O camião do lixo que faz uma enorme fila atrás dele

– Cambada de nabos! Pii! Nesta cidade andar com o carro é impossível, livra! Pii!

Não ouço a máquina de lavar a trabalhar – e juro que parece um avião em perfeita descolagem. Não ouço a gatinha que mia como quem chora muito. Não ouço os gritos domésticos do quotidiano dito, supostamente, normal, da criançada. Não ouço os pássaros lá fora. Não ouço esta mosca que me persegue em zumbidos. Não ouço o chiar do estendal da vizinha – têm a mesma idade. Não me ouço – ‘porra’ – a respirar. Não ouço – porra – os meus pensamentos. Não ouço nada excepto a chuva que continua, lá fora, a cair.

– Tens as mãos geladas, meu amor. Não estás morto, pois não? Não morras sem mim. Prometo que não morres sem mim.

Tum – Tum. Pi. Tum- tum. Pi. Tum- tum. Pi.

– O coração dela bate mas entrou num estado de coma profundo.

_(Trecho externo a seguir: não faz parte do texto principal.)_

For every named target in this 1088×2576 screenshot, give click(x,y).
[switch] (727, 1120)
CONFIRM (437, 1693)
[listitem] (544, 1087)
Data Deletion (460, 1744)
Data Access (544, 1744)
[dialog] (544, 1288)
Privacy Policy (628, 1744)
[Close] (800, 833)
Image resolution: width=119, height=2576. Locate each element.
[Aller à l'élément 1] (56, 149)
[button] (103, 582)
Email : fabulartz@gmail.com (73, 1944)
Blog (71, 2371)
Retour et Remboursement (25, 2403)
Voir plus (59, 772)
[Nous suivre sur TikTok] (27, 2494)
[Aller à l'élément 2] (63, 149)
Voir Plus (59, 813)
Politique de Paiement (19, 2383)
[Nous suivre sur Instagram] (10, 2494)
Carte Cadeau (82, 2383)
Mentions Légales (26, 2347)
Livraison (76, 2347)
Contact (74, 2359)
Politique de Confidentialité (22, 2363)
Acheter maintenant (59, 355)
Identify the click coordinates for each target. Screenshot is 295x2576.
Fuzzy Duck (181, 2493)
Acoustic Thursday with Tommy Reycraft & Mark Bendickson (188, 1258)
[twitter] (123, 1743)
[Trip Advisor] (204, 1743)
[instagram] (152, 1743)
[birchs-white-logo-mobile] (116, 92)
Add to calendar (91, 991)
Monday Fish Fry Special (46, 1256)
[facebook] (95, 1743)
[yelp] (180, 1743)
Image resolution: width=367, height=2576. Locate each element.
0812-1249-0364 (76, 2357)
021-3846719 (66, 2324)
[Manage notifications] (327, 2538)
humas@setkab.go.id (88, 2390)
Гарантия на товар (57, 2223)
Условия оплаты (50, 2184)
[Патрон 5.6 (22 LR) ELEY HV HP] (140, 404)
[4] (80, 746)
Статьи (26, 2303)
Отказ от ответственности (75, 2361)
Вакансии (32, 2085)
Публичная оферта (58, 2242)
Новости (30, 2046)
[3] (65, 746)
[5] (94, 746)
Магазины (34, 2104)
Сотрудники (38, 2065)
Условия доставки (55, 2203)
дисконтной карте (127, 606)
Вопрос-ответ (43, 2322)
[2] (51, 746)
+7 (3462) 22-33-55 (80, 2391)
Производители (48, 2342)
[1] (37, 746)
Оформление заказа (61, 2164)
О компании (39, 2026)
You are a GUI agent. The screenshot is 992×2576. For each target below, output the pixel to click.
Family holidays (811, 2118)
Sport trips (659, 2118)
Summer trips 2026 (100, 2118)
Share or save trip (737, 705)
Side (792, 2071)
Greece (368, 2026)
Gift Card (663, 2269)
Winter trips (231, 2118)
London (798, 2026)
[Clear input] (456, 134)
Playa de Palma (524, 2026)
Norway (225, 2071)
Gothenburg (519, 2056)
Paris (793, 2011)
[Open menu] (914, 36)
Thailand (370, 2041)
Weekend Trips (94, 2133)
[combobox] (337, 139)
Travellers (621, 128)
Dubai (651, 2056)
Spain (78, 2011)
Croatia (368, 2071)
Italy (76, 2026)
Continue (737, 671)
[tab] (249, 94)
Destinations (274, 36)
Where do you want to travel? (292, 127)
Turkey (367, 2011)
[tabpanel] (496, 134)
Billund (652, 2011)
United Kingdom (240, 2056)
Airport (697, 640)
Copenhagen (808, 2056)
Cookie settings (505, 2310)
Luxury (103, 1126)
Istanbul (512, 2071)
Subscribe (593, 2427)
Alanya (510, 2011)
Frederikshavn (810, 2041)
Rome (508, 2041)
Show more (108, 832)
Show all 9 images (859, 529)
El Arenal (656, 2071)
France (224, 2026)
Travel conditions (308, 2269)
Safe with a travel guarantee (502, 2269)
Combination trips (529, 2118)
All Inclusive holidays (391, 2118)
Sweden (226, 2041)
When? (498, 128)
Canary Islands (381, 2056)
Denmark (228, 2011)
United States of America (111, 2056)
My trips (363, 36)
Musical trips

Na passada quarta feira, duas pessoas tiveram um acidente de viação na auto-estrada. Uma delas morreu quase instantaneamente, supõe-se. A segunda teve alta um dia depois, quase sem ferimentos. Inexplicavelmente entrou em coma, já em casa. Foi encontrada no quarto, deitada na cama. Os familiares tiveram de chamar os bombeiros para que arrombassem a porta. Encontra-se agora no hospital.

– Achas que algum dia vai acordar?

Ainda senti o frio do alcatrão molhado nos pés descalços, ainda te vi nesse descanso eterno. Não consegui aquecer-te. Desculpa, não consegui aquecer-te.

– Bom dia, mãe. Já estamos na primavera?